Science eventually took the wheel on tides, eclipses, and the true distance to that grey pockmarked disk. But the vocabulary never got the memo: we still call erratic behavior "lunacy," still talk about people being "moonstruck," still half-joke about full moons and emergency rooms, still time weddings for a "beautiful full moon" without asking why that specific phase was ever supposed to matter. The rituals a Devonshire maid performed astride a stile two hundred years ago and the modern habit of Googling "is the full moon making me feel weird tonight" are, structurally, the exact same move: looking up at something ancient, silent, and unaccountably compelling, and asking it to explain us to ourselves.
Quick Answers: Common Questions About Moon Superstitions
Why do people associate the full moon with madness? The belief dates back to classical and medieval medicine, which held that the moon governed the body's fluids just as it governed the tides - giving us the word "lunatic." Modern studies have found no reliable link between lunar phase and psychiatric admissions, crime rates, or hospital activity, but the folk belief has outlived the medical theory that produced it.
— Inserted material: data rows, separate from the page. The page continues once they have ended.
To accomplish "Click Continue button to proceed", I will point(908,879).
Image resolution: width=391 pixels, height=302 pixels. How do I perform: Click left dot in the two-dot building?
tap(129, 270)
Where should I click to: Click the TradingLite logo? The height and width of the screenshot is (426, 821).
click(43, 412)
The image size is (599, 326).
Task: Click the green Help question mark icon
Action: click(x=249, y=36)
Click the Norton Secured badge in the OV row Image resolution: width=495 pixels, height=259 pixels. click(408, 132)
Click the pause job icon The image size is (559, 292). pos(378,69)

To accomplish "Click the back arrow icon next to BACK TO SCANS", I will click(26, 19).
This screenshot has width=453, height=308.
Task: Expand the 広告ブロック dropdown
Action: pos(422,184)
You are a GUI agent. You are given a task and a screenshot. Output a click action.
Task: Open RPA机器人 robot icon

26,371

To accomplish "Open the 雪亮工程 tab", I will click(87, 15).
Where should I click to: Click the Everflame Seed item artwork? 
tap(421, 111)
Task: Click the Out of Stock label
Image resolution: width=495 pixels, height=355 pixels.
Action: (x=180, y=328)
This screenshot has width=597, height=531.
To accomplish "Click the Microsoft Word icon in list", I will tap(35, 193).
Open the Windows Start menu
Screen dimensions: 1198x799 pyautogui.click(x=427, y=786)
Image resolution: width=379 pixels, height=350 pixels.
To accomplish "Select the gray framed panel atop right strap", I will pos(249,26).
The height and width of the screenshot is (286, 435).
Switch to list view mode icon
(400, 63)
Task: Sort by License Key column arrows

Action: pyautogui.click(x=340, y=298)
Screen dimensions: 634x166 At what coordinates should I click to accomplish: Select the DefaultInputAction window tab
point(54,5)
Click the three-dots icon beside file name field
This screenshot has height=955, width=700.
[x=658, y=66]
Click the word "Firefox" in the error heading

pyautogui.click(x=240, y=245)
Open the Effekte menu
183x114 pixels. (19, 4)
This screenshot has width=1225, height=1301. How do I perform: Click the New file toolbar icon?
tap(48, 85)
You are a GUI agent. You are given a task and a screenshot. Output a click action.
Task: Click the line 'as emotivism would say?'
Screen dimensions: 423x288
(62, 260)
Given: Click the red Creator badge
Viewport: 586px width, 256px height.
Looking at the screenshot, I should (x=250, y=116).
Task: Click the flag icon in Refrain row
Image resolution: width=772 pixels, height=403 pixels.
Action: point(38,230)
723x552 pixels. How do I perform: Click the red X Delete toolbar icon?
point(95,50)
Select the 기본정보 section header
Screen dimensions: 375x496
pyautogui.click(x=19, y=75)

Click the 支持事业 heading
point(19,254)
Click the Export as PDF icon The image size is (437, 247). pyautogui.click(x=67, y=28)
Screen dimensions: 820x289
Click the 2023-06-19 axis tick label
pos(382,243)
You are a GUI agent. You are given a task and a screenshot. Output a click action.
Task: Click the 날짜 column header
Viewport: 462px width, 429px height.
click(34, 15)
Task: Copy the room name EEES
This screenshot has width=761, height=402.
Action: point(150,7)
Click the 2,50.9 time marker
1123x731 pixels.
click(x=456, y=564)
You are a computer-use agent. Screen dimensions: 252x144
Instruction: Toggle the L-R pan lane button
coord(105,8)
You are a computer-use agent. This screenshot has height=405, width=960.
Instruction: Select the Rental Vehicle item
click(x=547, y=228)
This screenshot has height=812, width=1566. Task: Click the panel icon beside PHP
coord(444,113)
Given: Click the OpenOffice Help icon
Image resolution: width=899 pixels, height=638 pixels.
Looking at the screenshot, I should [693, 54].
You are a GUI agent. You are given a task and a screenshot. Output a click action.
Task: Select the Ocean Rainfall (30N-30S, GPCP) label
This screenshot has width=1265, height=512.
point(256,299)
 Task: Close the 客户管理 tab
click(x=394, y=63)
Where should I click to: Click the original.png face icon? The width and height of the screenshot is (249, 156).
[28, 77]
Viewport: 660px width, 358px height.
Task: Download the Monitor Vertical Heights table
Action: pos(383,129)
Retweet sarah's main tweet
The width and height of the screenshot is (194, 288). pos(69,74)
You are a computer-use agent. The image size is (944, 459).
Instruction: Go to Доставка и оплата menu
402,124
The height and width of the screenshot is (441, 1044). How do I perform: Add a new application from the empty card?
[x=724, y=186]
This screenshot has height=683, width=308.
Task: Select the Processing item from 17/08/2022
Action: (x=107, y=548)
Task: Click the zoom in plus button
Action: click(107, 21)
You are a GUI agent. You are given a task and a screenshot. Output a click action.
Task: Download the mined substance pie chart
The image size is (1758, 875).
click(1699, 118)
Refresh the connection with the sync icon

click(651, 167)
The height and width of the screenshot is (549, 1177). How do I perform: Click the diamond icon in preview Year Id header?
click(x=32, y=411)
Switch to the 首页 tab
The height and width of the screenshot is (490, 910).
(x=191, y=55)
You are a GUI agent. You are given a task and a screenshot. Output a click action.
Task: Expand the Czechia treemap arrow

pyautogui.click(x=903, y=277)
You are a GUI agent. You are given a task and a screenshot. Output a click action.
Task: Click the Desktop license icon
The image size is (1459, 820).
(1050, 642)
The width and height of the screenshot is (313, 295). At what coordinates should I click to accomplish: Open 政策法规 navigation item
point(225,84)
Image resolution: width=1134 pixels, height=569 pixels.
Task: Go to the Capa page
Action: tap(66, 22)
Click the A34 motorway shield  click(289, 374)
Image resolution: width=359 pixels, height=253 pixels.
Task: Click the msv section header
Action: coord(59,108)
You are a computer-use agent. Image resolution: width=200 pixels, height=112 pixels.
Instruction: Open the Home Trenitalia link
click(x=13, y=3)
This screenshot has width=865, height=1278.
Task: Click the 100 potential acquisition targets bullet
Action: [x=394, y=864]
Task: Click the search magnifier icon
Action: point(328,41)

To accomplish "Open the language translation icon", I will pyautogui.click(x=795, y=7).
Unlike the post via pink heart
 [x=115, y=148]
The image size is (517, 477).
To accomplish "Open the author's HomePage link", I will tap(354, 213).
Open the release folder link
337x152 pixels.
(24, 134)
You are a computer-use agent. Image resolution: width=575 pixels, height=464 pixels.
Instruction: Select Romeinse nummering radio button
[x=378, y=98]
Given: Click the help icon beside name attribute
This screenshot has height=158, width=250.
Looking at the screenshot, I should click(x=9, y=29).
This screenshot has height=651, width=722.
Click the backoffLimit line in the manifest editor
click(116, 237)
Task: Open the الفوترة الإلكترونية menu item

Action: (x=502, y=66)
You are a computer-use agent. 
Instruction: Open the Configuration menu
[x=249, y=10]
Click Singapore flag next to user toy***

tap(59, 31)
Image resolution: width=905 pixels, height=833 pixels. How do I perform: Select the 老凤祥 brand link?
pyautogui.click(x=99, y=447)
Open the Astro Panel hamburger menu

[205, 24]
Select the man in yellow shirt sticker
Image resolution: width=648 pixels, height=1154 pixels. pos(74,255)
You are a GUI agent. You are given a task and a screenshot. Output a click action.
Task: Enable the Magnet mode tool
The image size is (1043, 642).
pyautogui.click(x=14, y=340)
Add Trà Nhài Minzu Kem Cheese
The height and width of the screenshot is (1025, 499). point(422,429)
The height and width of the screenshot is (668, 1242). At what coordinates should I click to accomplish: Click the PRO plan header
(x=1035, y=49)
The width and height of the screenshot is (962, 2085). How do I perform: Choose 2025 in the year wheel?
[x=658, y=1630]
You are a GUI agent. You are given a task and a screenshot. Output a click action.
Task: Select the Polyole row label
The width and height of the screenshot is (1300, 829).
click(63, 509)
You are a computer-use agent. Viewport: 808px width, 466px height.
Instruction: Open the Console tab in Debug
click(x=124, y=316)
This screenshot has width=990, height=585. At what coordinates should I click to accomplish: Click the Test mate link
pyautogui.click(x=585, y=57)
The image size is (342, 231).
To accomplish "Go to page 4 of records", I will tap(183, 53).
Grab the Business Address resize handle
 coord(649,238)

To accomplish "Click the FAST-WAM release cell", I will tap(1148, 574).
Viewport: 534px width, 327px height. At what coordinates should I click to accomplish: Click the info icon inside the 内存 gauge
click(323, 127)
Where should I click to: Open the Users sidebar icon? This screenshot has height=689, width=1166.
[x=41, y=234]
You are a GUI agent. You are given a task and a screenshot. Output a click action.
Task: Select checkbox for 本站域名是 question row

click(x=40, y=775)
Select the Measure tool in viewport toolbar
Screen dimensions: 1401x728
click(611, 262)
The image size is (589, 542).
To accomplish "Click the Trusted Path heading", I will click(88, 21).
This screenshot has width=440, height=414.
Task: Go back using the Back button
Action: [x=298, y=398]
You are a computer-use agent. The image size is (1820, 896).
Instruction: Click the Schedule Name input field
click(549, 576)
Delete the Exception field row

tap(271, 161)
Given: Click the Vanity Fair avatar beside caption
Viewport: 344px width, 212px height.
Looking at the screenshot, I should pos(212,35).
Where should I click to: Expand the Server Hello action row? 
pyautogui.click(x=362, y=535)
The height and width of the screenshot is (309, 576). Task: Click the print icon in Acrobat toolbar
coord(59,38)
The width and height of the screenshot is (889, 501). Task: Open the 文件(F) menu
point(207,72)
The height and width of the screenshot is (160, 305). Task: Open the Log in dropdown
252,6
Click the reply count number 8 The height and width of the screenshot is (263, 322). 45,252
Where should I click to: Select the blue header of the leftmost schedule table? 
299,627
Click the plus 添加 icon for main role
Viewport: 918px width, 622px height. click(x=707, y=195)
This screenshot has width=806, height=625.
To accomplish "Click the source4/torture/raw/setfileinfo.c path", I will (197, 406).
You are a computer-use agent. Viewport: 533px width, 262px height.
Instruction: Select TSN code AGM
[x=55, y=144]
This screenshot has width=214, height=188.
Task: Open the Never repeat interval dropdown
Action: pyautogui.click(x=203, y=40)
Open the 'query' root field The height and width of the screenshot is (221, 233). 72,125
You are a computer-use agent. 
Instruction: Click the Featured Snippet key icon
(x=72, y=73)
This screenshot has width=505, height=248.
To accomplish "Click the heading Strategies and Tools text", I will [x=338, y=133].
What is the "Man in the Moon" actually a myth about? There's no single answer - it's a case of independent cultures reading a face into the same lunar markings and attaching very different stories to it: a Sabbath-breaker in Jewish and Christian tradition, Cain or Judas in various European variants, a woodcutter-turned-warning-sign in Germany, and an entirely different figure (often a hare, toad, or woman) in most of Asia and the Pacific.
Is there a real connection between the moon and Easter? Yes - Easter's date is still calculated relative to the first full moon after the spring equinox (the "paschal full moon"), making it a genuinely lunar holiday. Folklorists trace the Easter hare/rabbit tradition directly to older beliefs linking hares symbolically to the moon.
Do moon phases actually affect crops, tides, or health? The moon's gravity measurably affects ocean tides, but its influence on soil, plant growth, and the human body is far too weak to produce the effects folklore claims. 19th-century astronomers were already publicly debunking lunar-agriculture and lunar-health theories over a century ago, even as the associated folk rhymes continued to be printed in newspaper columns for decades afterward.
This article draws on five classic works of folklore scholarship: Timothy Harley's Moon Lore (1885); Lady Jane Francesca Wilde's Ancient Legends, Mystic Charms, and Superstitions of Ireland (1887); John Brand's Observations on the Popular Antiquities of Great Britain*; John Rhys's* Celtic Folklore: Welsh and Manx (1901); William Henderson's Notes on the Folk-Lore of the Northern Counties of England and the Borders (1879); and Cora Linn Daniels and C. M. Stevens's Encyclopaedia of Superstitions, Folklore, and the Occult Sciences of the World (1903), alongside contemporary newspaper folklore columns of the same period.